こんにちは。塾業界で20年以上、中学受験塾の塾長も務めてきたまつもも先生です。
今日から説明文(論説文)のシリーズに入ります。物語文とはまったく別の読み方をする——そこを知るところから始めましょう。
論説文には「気持ち」がない。代わりに「考え」がある
物語文で追いかけてきたのは、登場人物の気持ちでした。
論説文には、気持ちはありません。代わりにあるのが、筆者の考えです。
- 物語文……この人物は、何を感じたか
- 論説文……この筆者は、何を言いたいか
追いかけるものが変わるだけで、やることは同じです。書いてあることから、根拠をもって読み取る。このシリーズでずっとお伝えしてきたことは、説明文(論説文)でもまったく変わりません。
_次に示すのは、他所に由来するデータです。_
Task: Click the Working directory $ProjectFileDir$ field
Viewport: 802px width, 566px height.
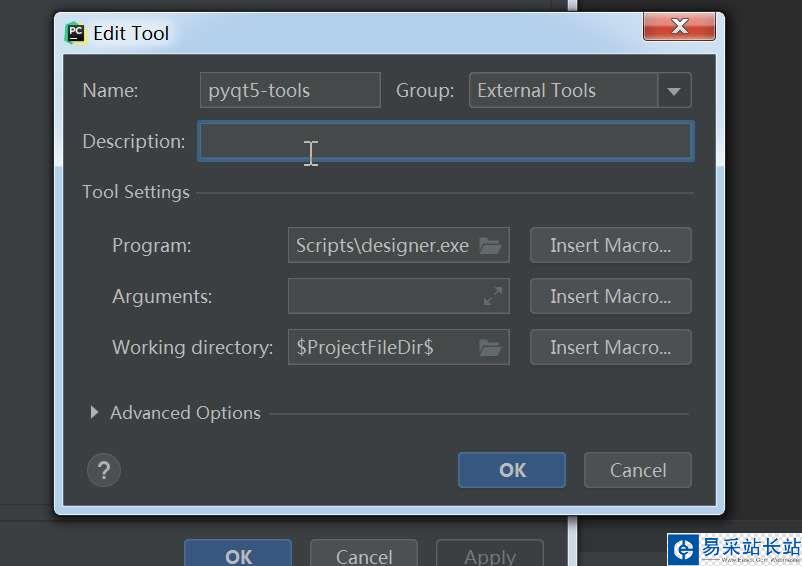Action: point(382,348)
論説文は「たった一つのこと」を言うために書かれている
ここが最大のポイントです。
何千字もある論説文が、あれこれ言っているように見えて——実は、筆者が言いたいことは、たいてい一つだけです。
残りは全部、その一つを納得させるための道具です。
- 具体例……わかりやすくするため
- 数字やデータ……信じてもらうため
- 反対の意見……くらべて引き立たせるため
だから論説文を読むときの目標は、はっきりしています。「この人が言いたい、たった一つのことは何か」を見つけること。逆に言えば、それ以外は全部おまけです。
おさえるのは「話題」と「結論」の2つ
物語文では「場面・人物・出来事・気持ち」の4点セットをおさえました。論説文は、もっとシンプルです。
- 話題……何について書いてあるか
- 結論……それについて、筆者はどう考えているか
たとえば「AIについて(話題)、人間の仕事を奪うのではなく、助ける道具として使うべきだ(結論)」。この2つが言えれば、その論説文は読めています。
読み終わって「で、結局なんの話だった?」となるのは、この2つが取れていないサインです。
話題は「くり返される言葉」が教えてくれる
では、話題はどうやって見つけるのか。かんたんです。何度も出てくる言葉を探してください。
筆者は、大事なことを何度もくり返します。同じ言葉で、あるいは言い換えながら。だから、くり返し出てくる言葉=話題の中心。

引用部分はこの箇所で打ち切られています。